How high can a bumblebee fly

Are bumblebees really too fat to fly?

The myth about the bumblebee, which shouldn't actually fly, but somehow does, goes back to the French entomologist Antoine Magnan. In 1934 he referred in his book "The Flight of the Insects" to the calculations of the mathematician André Sainte-Laguë. According to this, an airplane wing the size of a bumblebee wing cannot fly at bumblebee speed. The statement is true to this day. But bumblebee wings and airplane wings don't have much in common, except for one thing: how they generate lift.

A bumblebee is not an airplane

Lift results from an uneven flow around the wings, caused by the Bernoulli effect. The bionic scientist Albert Baars from the University of Bremen describes it as follows: "If there is less pressure on the upper side of a wing - regardless of whether it is an airplane or an insect - than on the underside, the wing can move upwards the angle to the flow and the geometry of the wing are chosen so that the air moves on a more curved path at the top than at the bottom.

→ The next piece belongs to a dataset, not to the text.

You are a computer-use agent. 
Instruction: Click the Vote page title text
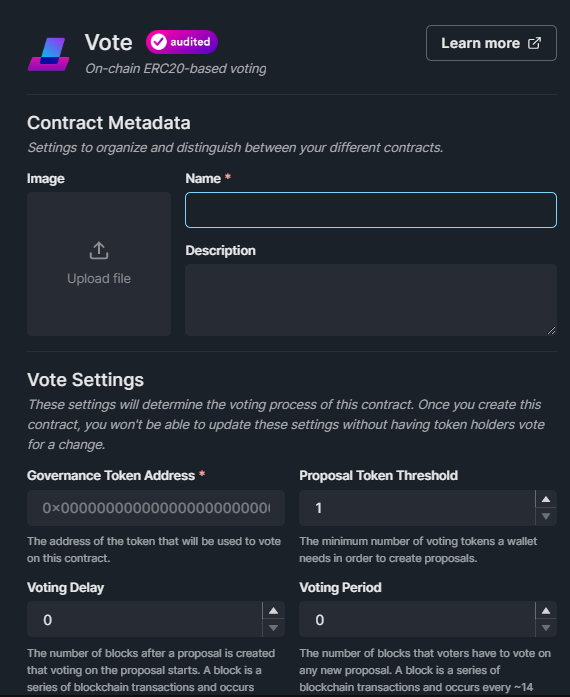pos(108,43)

The greater this curvature, the lower the pressure on the top. "

Every fast driver knows this: when we drive around a tight, strongly curved bend, the centrifugal forces pull us strongly outwards - we hardly notice the forces in large, sweeping bends. "This is exactly what happens with the air flowing around an airfoil," continues Baars. "As the curvature increases, the air wants to move outwards. But there is already air there. So it continues to follow the curved path - which reduces the pressure and the wing is sucked upwards."

The secret of the bumblebee wings

Bumblebee wings are also curved: there is even a joint in their wings which they can use to further increase the curvature. But the main difference between the bumblebee wings and airplane wings is that they move. What with the insects looks like a simple up and down, in reality results in a self-contained movement. The bumblebee flaps its wings diagonally from back to front, with the wing tips always forming the foremost point; then the wings are rotated, the top and bottom are swapped, and the movement is returned. The secret of the bumblebee also lies in this complex process: the formation of a leading edge vortex. Charles Ellington from the University of Cambridge demonstrated this vortex in a moth that he examined in a wind tunnel in 1996.

"The leading edge vortex occurs when you tee off," says Baars. "It runs along the top of the wing, almost parallel to the leading edge." Leading edge vortices arise with every downward movement and generate strong lift: "The air on the upper side of the wing has to go around this vortex and thus follows a curved path again. This results in lower pressure - and thus additional lift," explains Baars.

Vortices that we have known for a long time

"When it comes to generating high lift, engineers are really keen on this vortex," continues Baars. "This is used in very small aircraft with flapping flight mode, but also in large aircraft with delta wings, such as the Concord or fighter jets. The vortex is not likely to be found in conventional aircraft." In contrast to those of bumblebees and fighter jets, the wing edges of passenger and transport aircraft are rounded. Leading edge vortices only arise on geometrically sharp edges if they are at a certain angle to the air flow. But they always bring with them risks: If the angle is unfavorable, the flow can stall.